## [Raw data]
>>>>
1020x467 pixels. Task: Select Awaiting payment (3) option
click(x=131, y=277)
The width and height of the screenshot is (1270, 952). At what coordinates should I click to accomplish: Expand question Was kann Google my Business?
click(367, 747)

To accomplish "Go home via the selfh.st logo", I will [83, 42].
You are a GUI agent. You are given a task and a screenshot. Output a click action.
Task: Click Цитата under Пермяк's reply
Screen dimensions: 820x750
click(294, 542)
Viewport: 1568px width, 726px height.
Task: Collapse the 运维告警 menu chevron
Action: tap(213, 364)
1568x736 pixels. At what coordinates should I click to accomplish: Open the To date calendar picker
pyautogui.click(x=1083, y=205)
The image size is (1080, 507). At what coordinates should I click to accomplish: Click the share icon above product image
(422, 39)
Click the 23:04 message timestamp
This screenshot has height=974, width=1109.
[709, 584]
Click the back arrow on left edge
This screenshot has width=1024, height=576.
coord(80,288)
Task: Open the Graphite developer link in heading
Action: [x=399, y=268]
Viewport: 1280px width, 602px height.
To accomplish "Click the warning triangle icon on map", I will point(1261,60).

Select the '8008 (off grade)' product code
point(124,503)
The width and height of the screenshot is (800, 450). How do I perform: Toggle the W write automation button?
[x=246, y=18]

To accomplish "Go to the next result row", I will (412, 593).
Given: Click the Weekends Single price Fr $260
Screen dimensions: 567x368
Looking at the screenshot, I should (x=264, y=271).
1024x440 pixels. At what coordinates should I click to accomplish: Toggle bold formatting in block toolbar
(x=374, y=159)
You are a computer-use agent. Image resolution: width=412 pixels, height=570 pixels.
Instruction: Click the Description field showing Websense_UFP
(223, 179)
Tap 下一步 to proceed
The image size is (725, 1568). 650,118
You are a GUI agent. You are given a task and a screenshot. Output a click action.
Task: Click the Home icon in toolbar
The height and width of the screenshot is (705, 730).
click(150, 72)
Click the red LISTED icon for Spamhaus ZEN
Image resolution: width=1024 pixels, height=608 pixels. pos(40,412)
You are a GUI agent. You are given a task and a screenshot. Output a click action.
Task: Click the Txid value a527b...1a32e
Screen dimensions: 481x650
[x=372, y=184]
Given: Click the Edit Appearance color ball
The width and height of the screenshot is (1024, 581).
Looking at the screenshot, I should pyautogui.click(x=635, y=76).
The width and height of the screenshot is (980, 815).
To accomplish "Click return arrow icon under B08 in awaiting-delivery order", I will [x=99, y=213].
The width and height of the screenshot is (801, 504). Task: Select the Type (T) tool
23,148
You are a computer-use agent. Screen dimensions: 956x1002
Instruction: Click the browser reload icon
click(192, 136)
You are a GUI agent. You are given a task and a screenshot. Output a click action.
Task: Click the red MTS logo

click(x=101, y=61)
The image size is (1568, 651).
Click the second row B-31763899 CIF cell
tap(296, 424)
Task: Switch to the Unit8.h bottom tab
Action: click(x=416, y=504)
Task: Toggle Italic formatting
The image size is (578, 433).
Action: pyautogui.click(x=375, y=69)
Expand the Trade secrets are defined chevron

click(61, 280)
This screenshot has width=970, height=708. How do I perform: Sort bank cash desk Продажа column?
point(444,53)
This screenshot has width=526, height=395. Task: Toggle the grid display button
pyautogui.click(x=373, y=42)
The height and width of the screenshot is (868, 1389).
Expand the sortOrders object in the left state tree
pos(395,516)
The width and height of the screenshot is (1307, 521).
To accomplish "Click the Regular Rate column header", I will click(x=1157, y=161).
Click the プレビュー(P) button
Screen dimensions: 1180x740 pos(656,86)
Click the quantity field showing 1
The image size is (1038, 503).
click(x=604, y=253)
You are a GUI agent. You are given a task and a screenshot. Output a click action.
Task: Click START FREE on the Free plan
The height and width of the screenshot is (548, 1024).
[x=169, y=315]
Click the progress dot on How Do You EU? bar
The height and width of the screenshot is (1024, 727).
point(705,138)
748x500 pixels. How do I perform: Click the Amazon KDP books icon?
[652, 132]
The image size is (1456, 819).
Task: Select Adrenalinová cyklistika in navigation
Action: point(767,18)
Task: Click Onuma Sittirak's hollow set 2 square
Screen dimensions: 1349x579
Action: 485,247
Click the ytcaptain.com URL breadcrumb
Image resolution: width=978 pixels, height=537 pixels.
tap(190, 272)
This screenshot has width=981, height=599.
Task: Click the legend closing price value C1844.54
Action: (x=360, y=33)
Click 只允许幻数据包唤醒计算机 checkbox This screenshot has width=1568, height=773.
<<<<
## [Problem requirements]
An exact copy of every record is needed, so retype them all.

## [Exercise output]
1020x467 pixels. Task: Select Awaiting payment (3) option
click(x=131, y=277)
The width and height of the screenshot is (1270, 952). At what coordinates should I click to accomplish: Expand question Was kann Google my Business?
click(367, 747)

To accomplish "Go home via the selfh.st logo", I will [83, 42].
You are a GUI agent. You are given a task and a screenshot. Output a click action.
Task: Click Цитата under Пермяк's reply
Screen dimensions: 820x750
click(294, 542)
Viewport: 1568px width, 726px height.
Task: Collapse the 运维告警 menu chevron
Action: tap(213, 364)
1568x736 pixels. At what coordinates should I click to accomplish: Open the To date calendar picker
pyautogui.click(x=1083, y=205)
The image size is (1080, 507). At what coordinates should I click to accomplish: Click the share icon above product image
(422, 39)
Click the 23:04 message timestamp
This screenshot has height=974, width=1109.
[709, 584]
Click the back arrow on left edge
This screenshot has width=1024, height=576.
coord(80,288)
Task: Open the Graphite developer link in heading
Action: [x=399, y=268]
Viewport: 1280px width, 602px height.
To accomplish "Click the warning triangle icon on map", I will point(1261,60).

Select the '8008 (off grade)' product code
point(124,503)
The width and height of the screenshot is (800, 450). How do I perform: Toggle the W write automation button?
[x=246, y=18]

To accomplish "Go to the next result row", I will (412, 593).
Given: Click the Weekends Single price Fr $260
Screen dimensions: 567x368
Looking at the screenshot, I should (x=264, y=271).
1024x440 pixels. At what coordinates should I click to accomplish: Toggle bold formatting in block toolbar
(x=374, y=159)
You are a computer-use agent. Image resolution: width=412 pixels, height=570 pixels.
Instruction: Click the Description field showing Websense_UFP
(223, 179)
Tap 下一步 to proceed
The image size is (725, 1568). 650,118
You are a GUI agent. You are given a task and a screenshot. Output a click action.
Task: Click the Home icon in toolbar
The height and width of the screenshot is (705, 730).
click(150, 72)
Click the red LISTED icon for Spamhaus ZEN
Image resolution: width=1024 pixels, height=608 pixels. pos(40,412)
You are a GUI agent. You are given a task and a screenshot. Output a click action.
Task: Click the Txid value a527b...1a32e
Screen dimensions: 481x650
[x=372, y=184]
Given: Click the Edit Appearance color ball
The width and height of the screenshot is (1024, 581).
Looking at the screenshot, I should pyautogui.click(x=635, y=76).
The width and height of the screenshot is (980, 815).
To accomplish "Click return arrow icon under B08 in awaiting-delivery order", I will [x=99, y=213].
The width and height of the screenshot is (801, 504). Task: Select the Type (T) tool
23,148
You are a computer-use agent. Screen dimensions: 956x1002
Instruction: Click the browser reload icon
click(192, 136)
You are a GUI agent. You are given a task and a screenshot. Output a click action.
Task: Click the red MTS logo

click(x=101, y=61)
The image size is (1568, 651).
Click the second row B-31763899 CIF cell
tap(296, 424)
Task: Switch to the Unit8.h bottom tab
Action: click(x=416, y=504)
Task: Toggle Italic formatting
The image size is (578, 433).
Action: pyautogui.click(x=375, y=69)
Expand the Trade secrets are defined chevron

click(61, 280)
This screenshot has width=970, height=708. How do I perform: Sort bank cash desk Продажа column?
point(444,53)
This screenshot has width=526, height=395. Task: Toggle the grid display button
pyautogui.click(x=373, y=42)
The height and width of the screenshot is (868, 1389).
Expand the sortOrders object in the left state tree
pos(395,516)
The width and height of the screenshot is (1307, 521).
To accomplish "Click the Regular Rate column header", I will click(x=1157, y=161).
Click the プレビュー(P) button
Screen dimensions: 1180x740 pos(656,86)
Click the quantity field showing 1
The image size is (1038, 503).
click(x=604, y=253)
You are a GUI agent. You are given a task and a screenshot. Output a click action.
Task: Click START FREE on the Free plan
The height and width of the screenshot is (548, 1024).
[x=169, y=315]
Click the progress dot on How Do You EU? bar
The height and width of the screenshot is (1024, 727).
point(705,138)
748x500 pixels. How do I perform: Click the Amazon KDP books icon?
[652, 132]
The image size is (1456, 819).
Task: Select Adrenalinová cyklistika in navigation
Action: point(767,18)
Task: Click Onuma Sittirak's hollow set 2 square
Screen dimensions: 1349x579
Action: 485,247
Click the ytcaptain.com URL breadcrumb
Image resolution: width=978 pixels, height=537 pixels.
tap(190, 272)
This screenshot has width=981, height=599.
Task: Click the legend closing price value C1844.54
Action: (x=360, y=33)
Click 只允许幻数据包唤醒计算机 checkbox This screenshot has width=1568, height=773.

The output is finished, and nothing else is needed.